→ ASSIGNMENT
Retype each entry verbatim. Do not include the images.

Content starts

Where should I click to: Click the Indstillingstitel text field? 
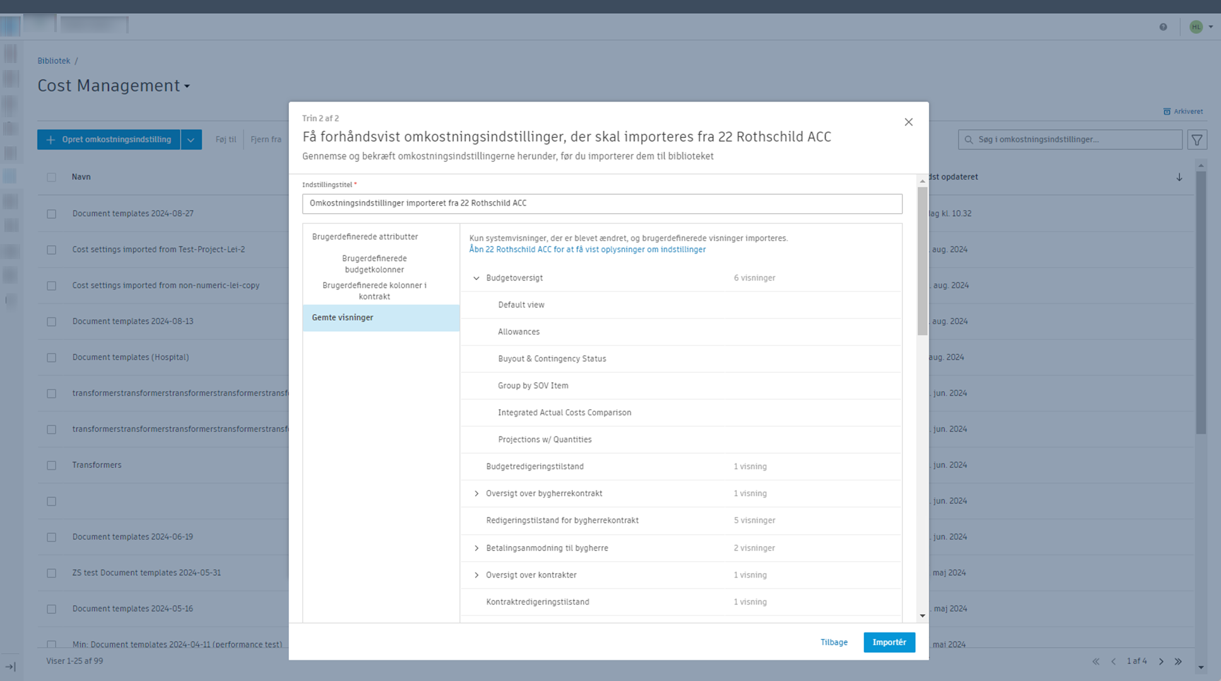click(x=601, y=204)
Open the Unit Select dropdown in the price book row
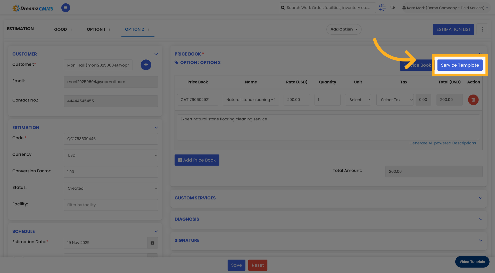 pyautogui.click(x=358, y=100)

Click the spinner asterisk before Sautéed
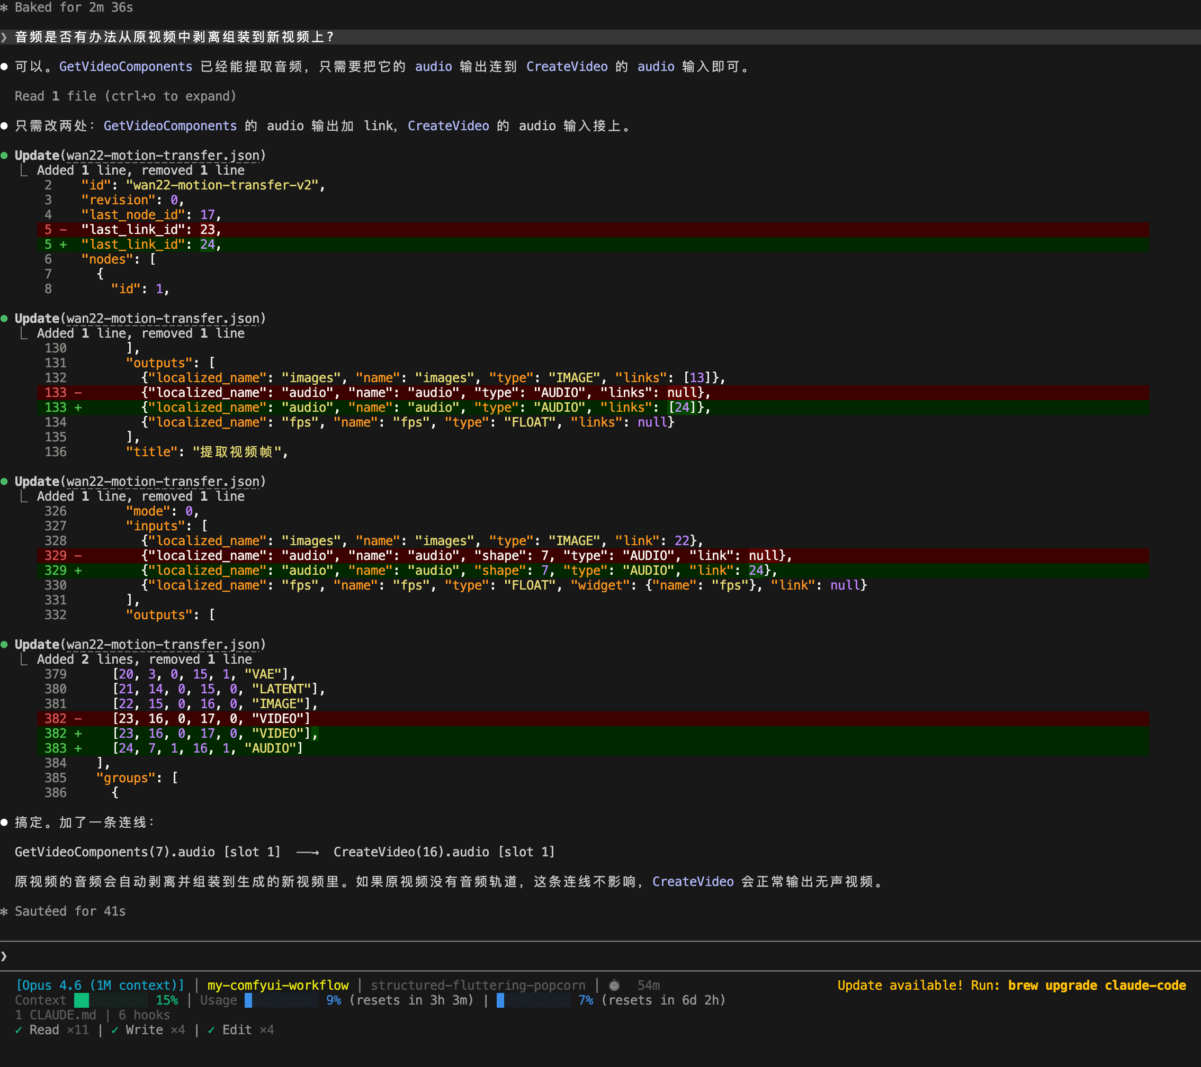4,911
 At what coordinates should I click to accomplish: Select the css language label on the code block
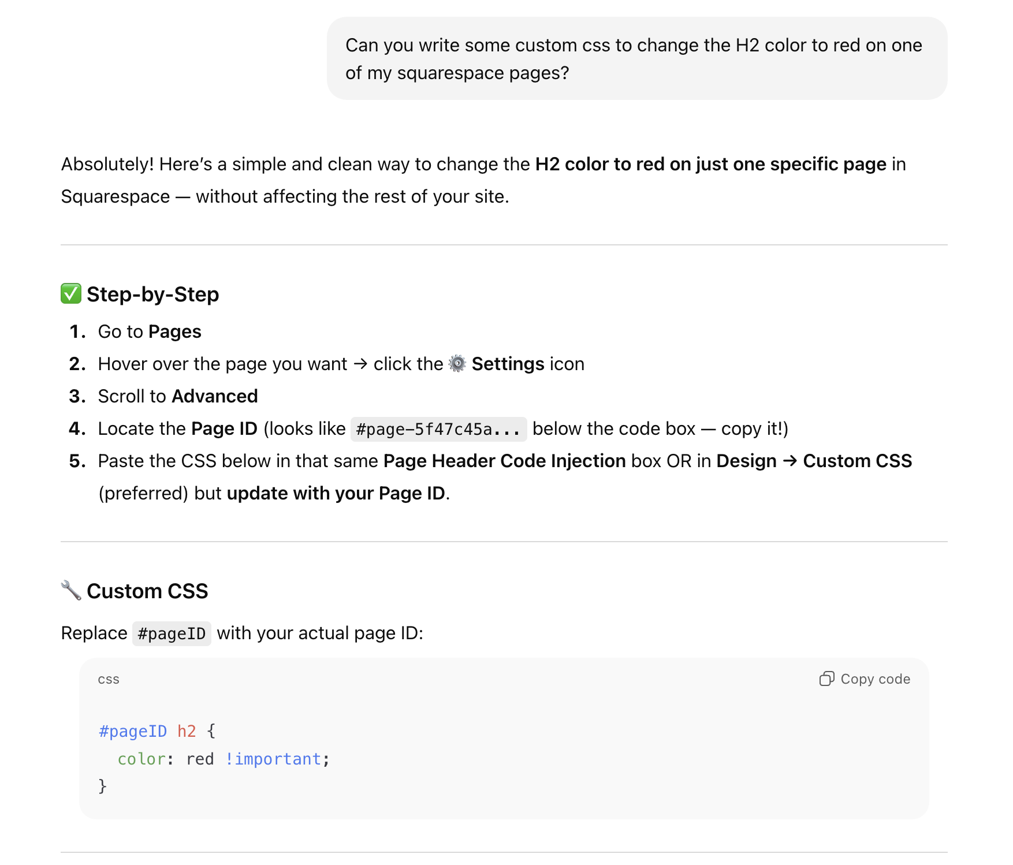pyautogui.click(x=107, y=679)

Content ends

→ EXERCISE ANSWER
Where should I click to: Click the Indstillingstitel text field? 
click(x=601, y=204)
Open the Unit Select dropdown in the price book row
 pyautogui.click(x=358, y=100)

Click the spinner asterisk before Sautéed
4,911
 At what coordinates should I click to accomplish: Select the css language label on the code block
pyautogui.click(x=107, y=679)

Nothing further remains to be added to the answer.